* start RECORD LIST *

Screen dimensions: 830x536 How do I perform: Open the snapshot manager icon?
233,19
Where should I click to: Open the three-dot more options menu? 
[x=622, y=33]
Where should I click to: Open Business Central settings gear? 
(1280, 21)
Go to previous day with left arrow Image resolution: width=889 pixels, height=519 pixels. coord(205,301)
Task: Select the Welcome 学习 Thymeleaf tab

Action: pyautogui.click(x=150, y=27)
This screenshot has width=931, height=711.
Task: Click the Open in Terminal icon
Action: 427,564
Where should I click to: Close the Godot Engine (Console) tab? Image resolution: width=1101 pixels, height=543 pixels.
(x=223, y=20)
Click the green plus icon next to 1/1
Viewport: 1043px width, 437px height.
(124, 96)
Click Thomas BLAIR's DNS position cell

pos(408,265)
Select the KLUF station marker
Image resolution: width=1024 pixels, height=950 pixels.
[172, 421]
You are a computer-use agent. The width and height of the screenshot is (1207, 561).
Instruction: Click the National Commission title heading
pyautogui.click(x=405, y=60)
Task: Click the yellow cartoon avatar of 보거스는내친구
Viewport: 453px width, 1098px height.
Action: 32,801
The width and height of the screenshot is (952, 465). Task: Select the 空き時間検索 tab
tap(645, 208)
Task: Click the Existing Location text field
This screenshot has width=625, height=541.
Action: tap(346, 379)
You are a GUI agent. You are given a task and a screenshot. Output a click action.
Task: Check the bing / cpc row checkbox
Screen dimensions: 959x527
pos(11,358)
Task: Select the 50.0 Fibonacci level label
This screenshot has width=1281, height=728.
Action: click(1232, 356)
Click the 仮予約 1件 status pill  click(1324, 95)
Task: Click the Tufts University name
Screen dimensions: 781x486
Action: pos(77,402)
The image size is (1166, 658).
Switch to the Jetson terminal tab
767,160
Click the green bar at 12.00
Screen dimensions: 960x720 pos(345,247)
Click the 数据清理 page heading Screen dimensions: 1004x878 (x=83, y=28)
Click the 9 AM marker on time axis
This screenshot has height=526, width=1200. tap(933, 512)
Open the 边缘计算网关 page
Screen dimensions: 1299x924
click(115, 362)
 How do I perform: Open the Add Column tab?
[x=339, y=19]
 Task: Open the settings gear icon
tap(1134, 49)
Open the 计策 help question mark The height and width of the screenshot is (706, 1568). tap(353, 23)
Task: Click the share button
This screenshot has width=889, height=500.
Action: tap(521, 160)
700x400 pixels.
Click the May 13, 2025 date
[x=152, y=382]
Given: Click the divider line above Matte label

* end RECORD LIST *

## GOAL:
In the listing, take the lines starting with the line containing "You are a GUI" and going on through the line containing "Action: click(1232, 356)", and write them out again with "label" swapped for "tag" and nothing else changed. Give only those lines.

## REPLY TO THE EXERCISE:
You are a GUI agent. You are given a task and a screenshot. Output a click action.
Task: Check the bing / cpc row checkbox
Screen dimensions: 959x527
pos(11,358)
Task: Select the 50.0 Fibonacci level tag
This screenshot has width=1281, height=728.
Action: click(1232, 356)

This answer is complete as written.